«Piernas y carácter»

David Herrero García

SPORTING 1905

Kravets
Kravets Real Sporting

Artículo de opinión

01 oct 2021 . Actualizado a las 11:01 h.

A los siete minutos de encuentro, el partido se puso de cara para el Sporting: el Málaga se quedaba con diez jugadores y el Molinón volvía a apretar como acostumbraba a hacerlo antes de la pandemia. Y con todo a favor, el Sporting volvió a dejar claro que prefiere los retos cuanto más difíciles mejor y que el camino corto no es del agrado del equipo porque sortear obstáculos hace las victorias más placenteras, pero a la larga las piernas terminan por pagarlo. Lo que hoy te hace fuerte puede doblegarte mañana. Y el Sporting hoy es fuerte porque tiene piernas como plumeros capaces de barrer cualquier balón que asome por el centro del campo y carácter para atravesar una y otra vez la misma puerta de contención hasta romper el candado que la protege.

Pero esa ambición para superar los contratiempos parece diluirse cuando el cronómetro se acerca al minuto noventa de juego con ventaja para el Sporting. No se entiende de otra manera que el Málaga tuviera durante los minutos finales varios acercamientos peligrosos; no se entiende que jugando en casa y con un hombre más, el Sporting no impusiera un ritmo lento, como de música de ascensor, para evitar sustos innecesarios.

Hay cosas que no se entienden y tampoco pasa nada. Hay cosas que mientras funcionen mejor no preguntar. Que a veces queremos saberlo todo y luego nos arrepentimos cuando conocemos la respuesta. Pasa en el fútbol y pasa en la vida. Pasa en el trabajo y en las relaciones. Es como el chiste que Woody Allen cuenta al final de Annie Hall: «Un tipo va al psiquiatra y le dice: «Doctor, mi hermano está loco, cree que es una gallina». Y el doctor responde: “¿Pues por qué no lo mete en un manicomio?”. Y el tipo le dice: “Lo haría, pero necesito los huevos”».

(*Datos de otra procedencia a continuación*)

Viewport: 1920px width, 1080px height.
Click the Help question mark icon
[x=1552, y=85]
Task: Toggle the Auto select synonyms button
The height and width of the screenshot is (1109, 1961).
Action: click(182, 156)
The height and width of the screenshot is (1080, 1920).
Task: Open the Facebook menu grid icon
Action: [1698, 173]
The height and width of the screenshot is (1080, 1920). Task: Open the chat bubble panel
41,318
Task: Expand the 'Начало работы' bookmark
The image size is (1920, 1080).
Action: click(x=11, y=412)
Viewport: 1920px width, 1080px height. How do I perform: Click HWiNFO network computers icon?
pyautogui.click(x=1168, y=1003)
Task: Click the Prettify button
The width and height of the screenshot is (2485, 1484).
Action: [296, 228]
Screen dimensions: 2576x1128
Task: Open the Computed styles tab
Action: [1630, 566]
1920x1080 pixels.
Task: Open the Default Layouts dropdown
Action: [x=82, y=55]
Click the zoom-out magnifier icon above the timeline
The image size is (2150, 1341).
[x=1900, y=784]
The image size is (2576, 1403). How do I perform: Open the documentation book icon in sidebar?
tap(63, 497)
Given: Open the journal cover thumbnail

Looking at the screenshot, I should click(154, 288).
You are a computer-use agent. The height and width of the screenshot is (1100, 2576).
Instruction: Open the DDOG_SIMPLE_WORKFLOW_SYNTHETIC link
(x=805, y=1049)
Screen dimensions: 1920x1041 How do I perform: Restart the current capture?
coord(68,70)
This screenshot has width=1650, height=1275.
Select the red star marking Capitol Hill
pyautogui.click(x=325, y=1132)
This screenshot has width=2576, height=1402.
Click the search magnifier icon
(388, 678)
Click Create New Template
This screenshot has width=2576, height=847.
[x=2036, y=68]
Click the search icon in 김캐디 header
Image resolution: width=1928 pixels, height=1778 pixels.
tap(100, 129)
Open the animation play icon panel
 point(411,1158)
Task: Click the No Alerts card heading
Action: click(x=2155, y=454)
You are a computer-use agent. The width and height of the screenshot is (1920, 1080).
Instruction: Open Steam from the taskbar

En el fútbol siempre hay parte de inconsciencia, de esquizofrenia colectiva, de pesimismo exacerbado. Once cabezas buscando soluciones para un mismo problema son demasiadas cabezas y basta con un balón bombeado que se aproxime al área para creer que todo va a salir mal.

Por eso, si funciona, conviene dejarlo estar. Y el Sporting, de momento, funciona a la perfección.